### Excerto
++++++
Este ano participaram na Campanha quatro mil e seiscentas pessoas e, no ano passado, quatro mil e setecentas. Não é um decréscimo significativo, logo, não nos parece que isso seja propriamente mau. Reforçando a ideia de que o empenho não se reduziu, atente-se para o aumento em 47% nas instituições participantes. Fantástico!

Portanto, se não houve redução do empenho, talvez tenha havido uma diminuição do número de aves. Realmente, verificou-se uma diminuição do número de casais nidificantes em cerca de um terço. Os dados são do Departamento de Oceanografia e Pescas da Universidade dos Açores e da Sociedade Portuguesa para o Estudo das Aves. Na verdade, nem precisávamos dessas indicações. A maioria dos açorianos sentiu que este ano houve menos cagarros em terra. Diversas pessoas, incluindo eu próprio, sentiram a diminuição daqueles grasnares que é impossível descrever por letras ou, muito menos, por palavras.

Paradoxalmente, apesar de ser preocupante e merecer um estudo profundo (e, eventualmente, incremento nas ações de preservação), esta redução de aves nidificantes não se deveria ter refletido na redução de salvamentos. É que, segundo os cientistas, a redução na nidificação foi contrabalançada por um aumento muito significativo no sucesso reprodutivo. Ou seja, as poucas aves que nidificaram fizeram-no com enorme eficiência. Então… Onde andam essas aves?

Pensámos no assunto… coligimos informação… e chegámos à conclusão que, provavelmente, houve dois fatores a retirar os cagarros das zonas de salvamento. Em primeiro lugar, as excelentes condições meteorológicas nos dias em que houve mais aves a sair dos ninhos. Essas condições permitiram que as aves voassem imediatamente para o mar, sem serem atraídas por terra. Para além disso, houve uma enorme redução na iluminação pública. Neste caso, a crise veio reforçar as medidas de economia de energia e isso retirou luz das ruas. Os jovens cagarros agradecem!
++++++
### Tarefa
Reproduza sem alterações a parte do excerto sobre os cagarros que começa em "Paradoxalmente, apesar de" e vai até "andam essas aves?".
++++++
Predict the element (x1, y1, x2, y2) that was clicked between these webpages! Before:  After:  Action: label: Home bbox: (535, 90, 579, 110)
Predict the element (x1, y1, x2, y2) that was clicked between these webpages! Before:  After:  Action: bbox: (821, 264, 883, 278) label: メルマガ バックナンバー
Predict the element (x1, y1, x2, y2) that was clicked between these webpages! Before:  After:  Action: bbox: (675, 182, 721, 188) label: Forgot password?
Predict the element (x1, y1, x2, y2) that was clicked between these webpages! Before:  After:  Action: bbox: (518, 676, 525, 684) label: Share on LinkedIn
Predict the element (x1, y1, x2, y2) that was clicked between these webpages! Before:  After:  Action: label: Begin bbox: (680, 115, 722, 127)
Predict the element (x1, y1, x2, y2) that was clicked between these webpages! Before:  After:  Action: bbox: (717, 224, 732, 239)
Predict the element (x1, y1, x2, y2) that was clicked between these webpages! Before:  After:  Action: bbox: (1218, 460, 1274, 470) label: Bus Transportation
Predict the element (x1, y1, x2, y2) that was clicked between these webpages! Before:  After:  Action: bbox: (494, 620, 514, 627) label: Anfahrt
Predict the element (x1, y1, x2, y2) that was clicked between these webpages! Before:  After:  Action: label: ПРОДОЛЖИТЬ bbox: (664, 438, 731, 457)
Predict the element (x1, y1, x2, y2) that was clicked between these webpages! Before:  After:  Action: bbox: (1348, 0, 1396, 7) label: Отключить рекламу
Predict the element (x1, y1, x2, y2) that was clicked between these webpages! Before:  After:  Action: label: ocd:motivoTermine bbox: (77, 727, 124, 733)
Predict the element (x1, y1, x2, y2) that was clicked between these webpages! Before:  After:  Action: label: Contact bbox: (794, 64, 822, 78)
++++++
### Resposta
Paradoxalmente, apesar de ser preocupante e merecer um estudo profundo (e, eventualmente, incremento nas ações de preservação), esta redução de aves nidificantes não se deveria ter refletido na redução de salvamentos. É que, segundo os cientistas, a redução na nidificação foi contrabalançada por um aumento muito significativo no sucesso reprodutivo. Ou seja, as poucas aves que nidificaram fizeram-no com enorme eficiência. Então… Onde andam essas aves?